(Recorded data)
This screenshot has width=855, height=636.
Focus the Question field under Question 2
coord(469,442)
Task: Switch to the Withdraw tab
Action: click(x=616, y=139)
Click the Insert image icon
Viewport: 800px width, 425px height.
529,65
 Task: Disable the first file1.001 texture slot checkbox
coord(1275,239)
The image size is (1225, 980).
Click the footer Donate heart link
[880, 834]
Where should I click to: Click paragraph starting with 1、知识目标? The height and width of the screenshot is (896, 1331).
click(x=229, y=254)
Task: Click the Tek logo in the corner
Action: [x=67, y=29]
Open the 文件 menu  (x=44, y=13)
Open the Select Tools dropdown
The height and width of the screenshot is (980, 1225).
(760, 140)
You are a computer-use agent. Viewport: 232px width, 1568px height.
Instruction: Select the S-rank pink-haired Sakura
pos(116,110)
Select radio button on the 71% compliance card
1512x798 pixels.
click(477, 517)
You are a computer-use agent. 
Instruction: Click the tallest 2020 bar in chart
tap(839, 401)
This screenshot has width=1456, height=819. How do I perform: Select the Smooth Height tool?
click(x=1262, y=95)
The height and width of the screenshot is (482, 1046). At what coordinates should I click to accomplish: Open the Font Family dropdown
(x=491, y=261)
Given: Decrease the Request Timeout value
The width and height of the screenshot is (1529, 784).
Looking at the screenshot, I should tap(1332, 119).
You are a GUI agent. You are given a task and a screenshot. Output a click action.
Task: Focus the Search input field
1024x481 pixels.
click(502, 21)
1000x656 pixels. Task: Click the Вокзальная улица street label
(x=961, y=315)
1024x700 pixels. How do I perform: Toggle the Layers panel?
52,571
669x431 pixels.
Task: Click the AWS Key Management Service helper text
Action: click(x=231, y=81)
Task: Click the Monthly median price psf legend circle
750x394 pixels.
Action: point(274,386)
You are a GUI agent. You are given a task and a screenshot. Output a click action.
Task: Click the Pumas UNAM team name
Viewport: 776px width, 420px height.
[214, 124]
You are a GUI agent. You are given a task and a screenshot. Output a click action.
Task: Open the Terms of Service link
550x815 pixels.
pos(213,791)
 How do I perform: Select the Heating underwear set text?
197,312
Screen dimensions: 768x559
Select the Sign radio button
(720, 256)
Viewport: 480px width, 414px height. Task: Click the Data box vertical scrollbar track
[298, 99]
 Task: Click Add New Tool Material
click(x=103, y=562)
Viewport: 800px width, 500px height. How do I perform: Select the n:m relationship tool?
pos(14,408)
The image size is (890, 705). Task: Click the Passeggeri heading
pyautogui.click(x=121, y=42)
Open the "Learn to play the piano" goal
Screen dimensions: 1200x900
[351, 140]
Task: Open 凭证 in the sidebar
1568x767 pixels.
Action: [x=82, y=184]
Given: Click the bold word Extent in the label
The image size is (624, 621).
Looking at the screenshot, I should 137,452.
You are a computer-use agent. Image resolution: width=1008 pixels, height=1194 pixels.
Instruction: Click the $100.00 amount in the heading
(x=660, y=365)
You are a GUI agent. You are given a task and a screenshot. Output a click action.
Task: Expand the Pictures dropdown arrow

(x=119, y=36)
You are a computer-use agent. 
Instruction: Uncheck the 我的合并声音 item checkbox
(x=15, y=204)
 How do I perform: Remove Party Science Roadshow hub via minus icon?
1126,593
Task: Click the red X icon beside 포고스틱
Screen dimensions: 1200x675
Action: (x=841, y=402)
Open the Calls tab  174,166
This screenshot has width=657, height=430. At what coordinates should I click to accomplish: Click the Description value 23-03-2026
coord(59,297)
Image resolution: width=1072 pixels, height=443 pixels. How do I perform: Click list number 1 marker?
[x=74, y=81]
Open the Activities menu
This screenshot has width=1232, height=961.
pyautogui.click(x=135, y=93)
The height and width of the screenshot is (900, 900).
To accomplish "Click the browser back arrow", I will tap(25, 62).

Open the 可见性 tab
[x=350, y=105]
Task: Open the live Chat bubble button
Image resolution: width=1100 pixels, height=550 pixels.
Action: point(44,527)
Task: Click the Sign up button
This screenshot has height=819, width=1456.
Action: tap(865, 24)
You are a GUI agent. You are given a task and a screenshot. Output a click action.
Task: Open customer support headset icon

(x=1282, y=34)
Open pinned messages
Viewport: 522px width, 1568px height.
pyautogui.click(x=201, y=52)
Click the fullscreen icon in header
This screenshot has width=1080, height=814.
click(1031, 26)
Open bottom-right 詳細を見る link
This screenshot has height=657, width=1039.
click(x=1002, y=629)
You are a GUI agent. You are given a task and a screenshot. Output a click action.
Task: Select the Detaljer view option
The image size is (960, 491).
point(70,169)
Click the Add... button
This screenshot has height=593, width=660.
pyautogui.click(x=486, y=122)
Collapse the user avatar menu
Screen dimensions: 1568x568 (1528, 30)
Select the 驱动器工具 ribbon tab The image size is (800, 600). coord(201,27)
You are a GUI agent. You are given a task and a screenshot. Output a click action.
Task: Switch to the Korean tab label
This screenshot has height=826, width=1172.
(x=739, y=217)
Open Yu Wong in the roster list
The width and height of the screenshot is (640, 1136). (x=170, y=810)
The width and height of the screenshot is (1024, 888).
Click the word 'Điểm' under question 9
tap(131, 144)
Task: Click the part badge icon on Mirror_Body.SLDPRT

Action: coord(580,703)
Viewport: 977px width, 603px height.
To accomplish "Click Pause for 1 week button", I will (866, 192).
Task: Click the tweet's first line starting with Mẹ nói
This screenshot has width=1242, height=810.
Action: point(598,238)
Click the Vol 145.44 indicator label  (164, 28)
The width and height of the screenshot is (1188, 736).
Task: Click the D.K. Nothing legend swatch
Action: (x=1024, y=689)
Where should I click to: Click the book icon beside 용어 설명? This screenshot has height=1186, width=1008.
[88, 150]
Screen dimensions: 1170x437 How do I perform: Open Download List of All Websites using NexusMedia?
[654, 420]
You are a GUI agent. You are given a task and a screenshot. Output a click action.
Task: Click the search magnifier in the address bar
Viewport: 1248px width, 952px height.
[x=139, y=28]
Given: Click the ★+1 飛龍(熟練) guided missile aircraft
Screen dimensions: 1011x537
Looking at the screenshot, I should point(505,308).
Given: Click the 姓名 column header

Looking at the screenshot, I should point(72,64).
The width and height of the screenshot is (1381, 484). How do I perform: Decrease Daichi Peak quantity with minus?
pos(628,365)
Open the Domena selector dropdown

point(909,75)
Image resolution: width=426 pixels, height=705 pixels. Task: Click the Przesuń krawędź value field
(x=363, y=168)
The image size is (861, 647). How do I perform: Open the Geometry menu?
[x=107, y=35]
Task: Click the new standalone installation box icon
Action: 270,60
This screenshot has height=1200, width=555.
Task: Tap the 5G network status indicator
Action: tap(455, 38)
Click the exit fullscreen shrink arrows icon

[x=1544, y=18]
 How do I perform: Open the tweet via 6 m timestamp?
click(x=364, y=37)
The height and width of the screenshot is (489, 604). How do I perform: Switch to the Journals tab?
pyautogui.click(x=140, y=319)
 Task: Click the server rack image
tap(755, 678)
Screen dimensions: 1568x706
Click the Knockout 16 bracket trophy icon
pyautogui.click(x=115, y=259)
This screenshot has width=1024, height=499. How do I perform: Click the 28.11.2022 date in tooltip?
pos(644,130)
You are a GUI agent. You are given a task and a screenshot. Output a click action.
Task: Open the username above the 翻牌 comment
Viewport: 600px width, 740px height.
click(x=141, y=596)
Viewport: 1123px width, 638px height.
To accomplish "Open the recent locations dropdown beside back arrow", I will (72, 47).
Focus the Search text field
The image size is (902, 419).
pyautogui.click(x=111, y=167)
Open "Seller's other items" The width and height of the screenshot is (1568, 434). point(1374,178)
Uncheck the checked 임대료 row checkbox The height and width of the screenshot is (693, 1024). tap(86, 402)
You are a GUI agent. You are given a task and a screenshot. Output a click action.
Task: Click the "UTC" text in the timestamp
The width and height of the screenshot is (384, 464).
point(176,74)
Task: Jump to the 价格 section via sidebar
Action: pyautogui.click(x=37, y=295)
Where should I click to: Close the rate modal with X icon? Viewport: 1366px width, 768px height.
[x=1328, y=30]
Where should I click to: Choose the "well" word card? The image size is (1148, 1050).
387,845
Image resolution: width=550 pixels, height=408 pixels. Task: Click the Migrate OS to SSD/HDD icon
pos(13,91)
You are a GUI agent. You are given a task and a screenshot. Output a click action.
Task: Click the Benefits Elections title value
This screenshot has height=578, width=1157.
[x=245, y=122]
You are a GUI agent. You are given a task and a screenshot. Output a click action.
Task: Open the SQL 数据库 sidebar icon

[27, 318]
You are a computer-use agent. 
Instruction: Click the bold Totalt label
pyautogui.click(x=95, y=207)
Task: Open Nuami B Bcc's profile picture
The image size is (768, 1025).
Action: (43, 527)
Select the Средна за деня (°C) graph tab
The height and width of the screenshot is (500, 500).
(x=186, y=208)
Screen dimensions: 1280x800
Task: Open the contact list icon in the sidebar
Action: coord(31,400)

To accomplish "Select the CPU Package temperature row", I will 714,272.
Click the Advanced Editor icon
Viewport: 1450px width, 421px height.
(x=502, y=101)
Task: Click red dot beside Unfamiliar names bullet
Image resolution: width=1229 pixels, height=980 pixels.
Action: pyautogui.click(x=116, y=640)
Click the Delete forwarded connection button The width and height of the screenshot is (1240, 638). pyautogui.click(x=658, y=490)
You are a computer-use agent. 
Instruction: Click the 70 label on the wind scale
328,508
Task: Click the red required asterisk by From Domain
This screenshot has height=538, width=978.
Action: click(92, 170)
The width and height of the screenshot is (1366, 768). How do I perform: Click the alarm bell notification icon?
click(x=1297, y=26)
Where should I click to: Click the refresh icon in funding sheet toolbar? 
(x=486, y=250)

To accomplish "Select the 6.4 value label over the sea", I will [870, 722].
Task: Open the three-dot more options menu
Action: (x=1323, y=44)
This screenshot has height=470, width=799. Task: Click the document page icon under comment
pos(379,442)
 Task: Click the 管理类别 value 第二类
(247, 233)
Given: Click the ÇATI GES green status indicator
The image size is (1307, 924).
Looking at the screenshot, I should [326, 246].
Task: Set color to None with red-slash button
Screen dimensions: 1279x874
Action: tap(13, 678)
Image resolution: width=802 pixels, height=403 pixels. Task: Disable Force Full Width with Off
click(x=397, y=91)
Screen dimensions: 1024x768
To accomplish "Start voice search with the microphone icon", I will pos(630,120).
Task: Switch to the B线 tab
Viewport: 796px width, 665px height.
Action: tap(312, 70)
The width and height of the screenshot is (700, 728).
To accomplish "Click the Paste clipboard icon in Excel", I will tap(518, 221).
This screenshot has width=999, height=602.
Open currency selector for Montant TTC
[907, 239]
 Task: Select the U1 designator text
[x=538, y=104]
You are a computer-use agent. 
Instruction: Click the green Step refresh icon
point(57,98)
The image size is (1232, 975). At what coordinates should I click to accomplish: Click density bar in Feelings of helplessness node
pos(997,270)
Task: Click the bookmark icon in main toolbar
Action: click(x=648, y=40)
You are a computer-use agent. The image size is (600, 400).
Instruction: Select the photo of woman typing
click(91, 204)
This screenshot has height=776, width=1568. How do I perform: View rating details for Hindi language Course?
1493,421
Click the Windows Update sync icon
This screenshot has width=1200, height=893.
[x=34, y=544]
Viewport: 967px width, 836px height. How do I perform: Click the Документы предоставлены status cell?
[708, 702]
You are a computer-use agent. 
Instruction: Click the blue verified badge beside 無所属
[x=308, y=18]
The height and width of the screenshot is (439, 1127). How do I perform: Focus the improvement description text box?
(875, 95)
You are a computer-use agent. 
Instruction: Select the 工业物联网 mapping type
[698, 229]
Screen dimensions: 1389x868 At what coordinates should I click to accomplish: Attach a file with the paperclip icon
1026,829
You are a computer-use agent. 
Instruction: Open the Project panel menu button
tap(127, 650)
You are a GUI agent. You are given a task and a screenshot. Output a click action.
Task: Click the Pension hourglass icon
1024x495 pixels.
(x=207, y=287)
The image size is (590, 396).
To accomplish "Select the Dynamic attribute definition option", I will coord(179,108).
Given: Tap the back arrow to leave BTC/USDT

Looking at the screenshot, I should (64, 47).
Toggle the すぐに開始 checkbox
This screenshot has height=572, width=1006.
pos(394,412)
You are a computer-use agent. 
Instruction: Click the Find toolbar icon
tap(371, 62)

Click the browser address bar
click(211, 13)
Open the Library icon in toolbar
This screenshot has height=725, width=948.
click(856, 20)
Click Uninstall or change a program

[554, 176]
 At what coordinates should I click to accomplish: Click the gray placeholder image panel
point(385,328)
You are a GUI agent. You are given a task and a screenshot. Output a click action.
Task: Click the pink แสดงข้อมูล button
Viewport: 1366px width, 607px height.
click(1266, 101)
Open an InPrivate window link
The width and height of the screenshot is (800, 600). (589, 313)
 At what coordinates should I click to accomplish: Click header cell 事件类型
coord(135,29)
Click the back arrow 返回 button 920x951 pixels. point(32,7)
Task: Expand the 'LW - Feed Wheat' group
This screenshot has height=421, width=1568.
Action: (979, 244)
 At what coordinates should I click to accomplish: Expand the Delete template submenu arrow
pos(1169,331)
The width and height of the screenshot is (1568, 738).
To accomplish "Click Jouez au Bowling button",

(Task requirements)
Return a word-for-word copy of the lines above from the one holding "Screen dimensions: 1389x868" through the one holding "Task: Click the pink แสดงข้อมูล button", with both of them included and nothing besides.

(Worked solution)
Screen dimensions: 1389x868 At what coordinates should I click to accomplish: Attach a file with the paperclip icon
1026,829
You are a computer-use agent. 
Instruction: Open the Project panel menu button
tap(127, 650)
You are a GUI agent. You are given a task and a screenshot. Output a click action.
Task: Click the Pension hourglass icon
1024x495 pixels.
(x=207, y=287)
The image size is (590, 396).
To accomplish "Select the Dynamic attribute definition option", I will coord(179,108).
Given: Tap the back arrow to leave BTC/USDT

Looking at the screenshot, I should (64, 47).
Toggle the すぐに開始 checkbox
This screenshot has height=572, width=1006.
pos(394,412)
You are a computer-use agent. 
Instruction: Click the Find toolbar icon
tap(371, 62)

Click the browser address bar
click(211, 13)
Open the Library icon in toolbar
This screenshot has height=725, width=948.
click(856, 20)
Click Uninstall or change a program

[554, 176]
 At what coordinates should I click to accomplish: Click the gray placeholder image panel
point(385,328)
You are a GUI agent. You are given a task and a screenshot. Output a click action.
Task: Click the pink แสดงข้อมูล button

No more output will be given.